Given request: Rewrite the records with "calendar" replaced by "date picker" and everything else left unchanged. Omit the pictures from your answer.

::::::::::

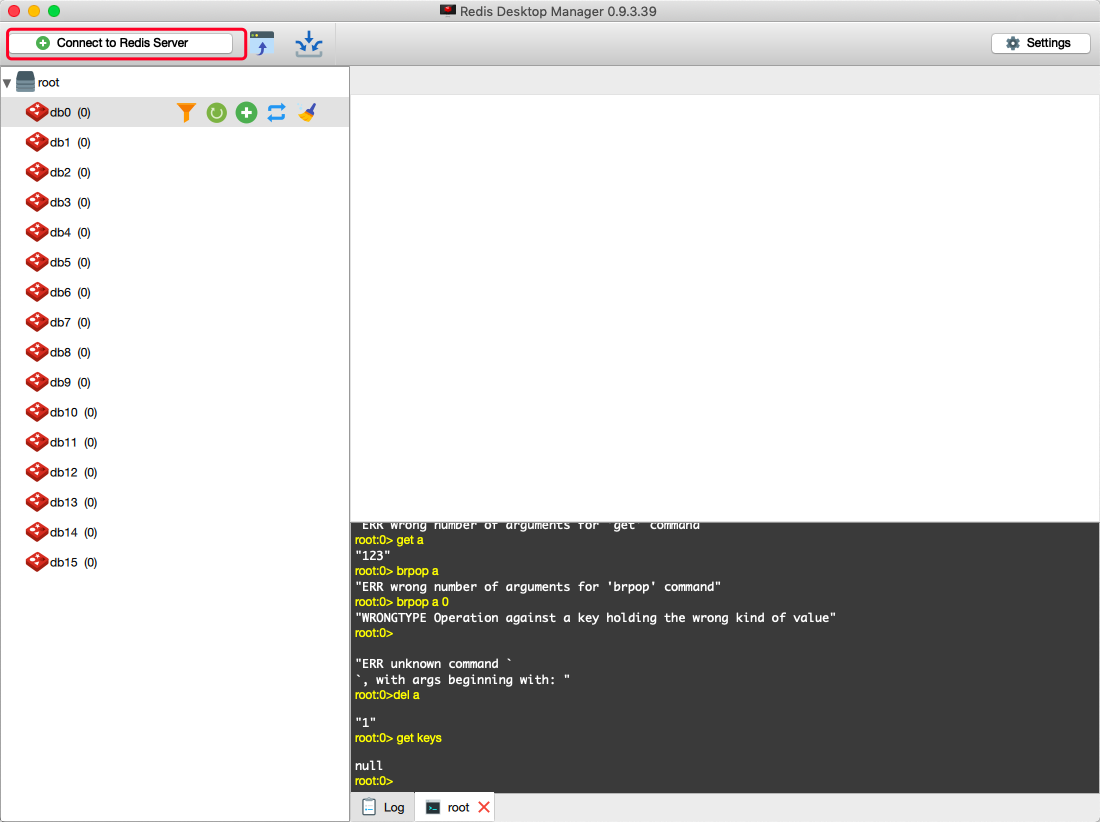Open database db10
1100x822 pixels.
click(63, 413)
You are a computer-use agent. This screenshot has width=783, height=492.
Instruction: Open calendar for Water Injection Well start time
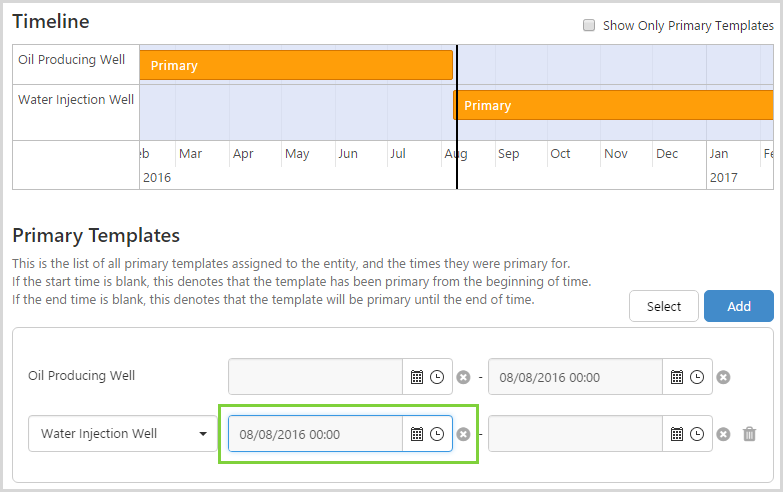417,434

::::::::::

The result:
Open database db10
1100x822 pixels.
click(63, 413)
You are a computer-use agent. This screenshot has width=783, height=492.
Instruction: Open date picker for Water Injection Well start time
417,434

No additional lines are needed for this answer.